As LinkedIn is supposed to be a “professional” network, and even if I always post in my personal capacity, I should try as much as possible to focus on the heart of my job : public policies in the field of Banking and Finance. But I am convinced that, despite they are very technical, these policies are at the heart of the choices that our societies need to make to build their future. And Finance has, whether we love it or not, a lot to do with the future.

And in a world dominated by short-term behaviour, plot theories, alternative facts, it’s impossible to think these choices without referring to literature or arts too. And also sometimes to the personal events you have to face in your own personal life. It’s why I make so many digressions, exploring subjects which can seem far away from public policies in the field of Banking and Finance.

Algorithms don’t know to deal with that obviously.

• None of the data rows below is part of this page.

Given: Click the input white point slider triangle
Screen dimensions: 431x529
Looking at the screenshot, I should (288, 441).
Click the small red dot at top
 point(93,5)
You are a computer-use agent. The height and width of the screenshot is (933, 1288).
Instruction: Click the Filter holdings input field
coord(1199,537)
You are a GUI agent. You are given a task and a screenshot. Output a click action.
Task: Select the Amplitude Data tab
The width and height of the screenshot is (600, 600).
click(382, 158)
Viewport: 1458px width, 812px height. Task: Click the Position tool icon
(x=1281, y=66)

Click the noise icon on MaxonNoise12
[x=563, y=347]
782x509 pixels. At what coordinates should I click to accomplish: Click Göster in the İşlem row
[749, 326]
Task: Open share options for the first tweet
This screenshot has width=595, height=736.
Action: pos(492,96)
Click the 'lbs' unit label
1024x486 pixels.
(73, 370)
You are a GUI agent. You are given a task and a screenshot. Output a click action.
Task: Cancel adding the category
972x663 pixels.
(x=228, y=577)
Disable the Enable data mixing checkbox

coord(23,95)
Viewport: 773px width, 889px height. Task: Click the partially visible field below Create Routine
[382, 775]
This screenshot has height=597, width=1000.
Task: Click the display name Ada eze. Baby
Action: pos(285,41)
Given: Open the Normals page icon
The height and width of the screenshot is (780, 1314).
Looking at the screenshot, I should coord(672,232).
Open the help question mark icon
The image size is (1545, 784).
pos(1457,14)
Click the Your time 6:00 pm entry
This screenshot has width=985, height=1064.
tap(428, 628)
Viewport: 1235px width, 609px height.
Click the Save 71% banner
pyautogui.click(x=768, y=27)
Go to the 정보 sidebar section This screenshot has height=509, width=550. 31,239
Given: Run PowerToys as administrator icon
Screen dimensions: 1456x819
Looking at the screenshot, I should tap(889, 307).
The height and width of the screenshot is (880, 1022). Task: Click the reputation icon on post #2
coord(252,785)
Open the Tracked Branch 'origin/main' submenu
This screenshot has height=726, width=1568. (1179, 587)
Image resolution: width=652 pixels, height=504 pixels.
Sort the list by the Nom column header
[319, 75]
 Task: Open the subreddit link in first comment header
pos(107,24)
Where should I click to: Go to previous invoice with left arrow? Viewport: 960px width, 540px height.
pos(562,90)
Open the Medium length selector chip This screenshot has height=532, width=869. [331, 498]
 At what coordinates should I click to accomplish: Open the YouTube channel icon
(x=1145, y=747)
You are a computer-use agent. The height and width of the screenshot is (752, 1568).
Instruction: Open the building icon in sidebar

My preferred French poet, René Char, wrote the following: “Impose ta chance, serre ton bonheur et va vers ton risque. A te regarder, ils s’habitueront.”

In English, it could be translated as (apologize, Mr Char ! ) : « Impose your chance, be attached to your happiness and go towards your risk. Looking at you, they will get used to it ».

And even if my long-form posts are not pushed by LinkedIn algorithms as they should, I will stick to this “editorial line”. And who knows ? Maybe at some stage, LinkedIn algorithms will get used to this approach !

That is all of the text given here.